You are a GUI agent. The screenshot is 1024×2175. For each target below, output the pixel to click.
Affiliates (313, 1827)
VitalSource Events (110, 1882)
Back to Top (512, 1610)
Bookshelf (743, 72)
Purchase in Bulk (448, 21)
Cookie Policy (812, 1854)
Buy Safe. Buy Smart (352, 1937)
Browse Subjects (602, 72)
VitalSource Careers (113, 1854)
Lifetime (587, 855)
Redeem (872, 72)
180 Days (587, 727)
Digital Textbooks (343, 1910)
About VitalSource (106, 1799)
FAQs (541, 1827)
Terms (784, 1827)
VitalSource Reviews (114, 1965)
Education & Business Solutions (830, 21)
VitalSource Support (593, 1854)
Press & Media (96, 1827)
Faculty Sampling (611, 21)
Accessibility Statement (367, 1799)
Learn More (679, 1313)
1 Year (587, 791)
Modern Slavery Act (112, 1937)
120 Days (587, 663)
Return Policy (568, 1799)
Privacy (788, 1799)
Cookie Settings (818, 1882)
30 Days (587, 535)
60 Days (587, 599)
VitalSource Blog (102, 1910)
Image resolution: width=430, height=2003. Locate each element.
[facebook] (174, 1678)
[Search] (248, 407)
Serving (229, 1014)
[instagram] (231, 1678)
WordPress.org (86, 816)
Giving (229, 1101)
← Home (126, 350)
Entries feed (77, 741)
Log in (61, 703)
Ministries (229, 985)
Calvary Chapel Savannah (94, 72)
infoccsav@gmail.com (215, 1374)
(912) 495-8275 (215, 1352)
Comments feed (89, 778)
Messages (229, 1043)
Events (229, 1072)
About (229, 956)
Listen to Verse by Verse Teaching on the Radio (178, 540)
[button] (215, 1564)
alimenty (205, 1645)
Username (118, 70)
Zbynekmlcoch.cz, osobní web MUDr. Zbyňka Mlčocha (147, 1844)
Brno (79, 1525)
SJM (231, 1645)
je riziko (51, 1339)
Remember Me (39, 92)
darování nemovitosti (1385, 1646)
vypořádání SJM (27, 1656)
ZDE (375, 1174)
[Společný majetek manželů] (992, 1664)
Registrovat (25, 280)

(What to work on): Retype the whole of the listing. Nothing may be altered or omitted.

(Result of the task):
You are a GUI agent. The screenshot is 1024×2175. For each target below, output the pixel to click.
Affiliates (313, 1827)
VitalSource Events (110, 1882)
Back to Top (512, 1610)
Bookshelf (743, 72)
Purchase in Bulk (448, 21)
Cookie Policy (812, 1854)
Buy Safe. Buy Smart (352, 1937)
Browse Subjects (602, 72)
VitalSource Careers (113, 1854)
Lifetime (587, 855)
Redeem (872, 72)
180 Days (587, 727)
Digital Textbooks (343, 1910)
About VitalSource (106, 1799)
FAQs (541, 1827)
Terms (784, 1827)
VitalSource Reviews (114, 1965)
Education & Business Solutions (830, 21)
VitalSource Support (593, 1854)
Press & Media (96, 1827)
Faculty Sampling (611, 21)
Accessibility Statement (367, 1799)
Learn More (679, 1313)
1 Year (587, 791)
Modern Slavery Act (112, 1937)
120 Days (587, 663)
Return Policy (568, 1799)
Privacy (788, 1799)
Cookie Settings (818, 1882)
30 Days (587, 535)
60 Days (587, 599)
VitalSource Blog (102, 1910)
Image resolution: width=430, height=2003. Locate each element.
[facebook] (174, 1678)
[Search] (248, 407)
Serving (229, 1014)
[instagram] (231, 1678)
WordPress.org (86, 816)
Giving (229, 1101)
← Home (126, 350)
Entries feed (77, 741)
Log in (61, 703)
Ministries (229, 985)
Calvary Chapel Savannah (94, 72)
infoccsav@gmail.com (215, 1374)
(912) 495-8275 (215, 1352)
Comments feed (89, 778)
Messages (229, 1043)
Events (229, 1072)
About (229, 956)
Listen to Verse by Verse Teaching on the Radio (178, 540)
[button] (215, 1564)
alimenty (205, 1645)
Username (118, 70)
Zbynekmlcoch.cz, osobní web MUDr. Zbyňka Mlčocha (147, 1844)
Brno (79, 1525)
SJM (231, 1645)
je riziko (51, 1339)
Remember Me (39, 92)
darování nemovitosti (1385, 1646)
vypořádání SJM (27, 1656)
ZDE (375, 1174)
[Společný majetek manželů] (992, 1664)
Registrovat (25, 280)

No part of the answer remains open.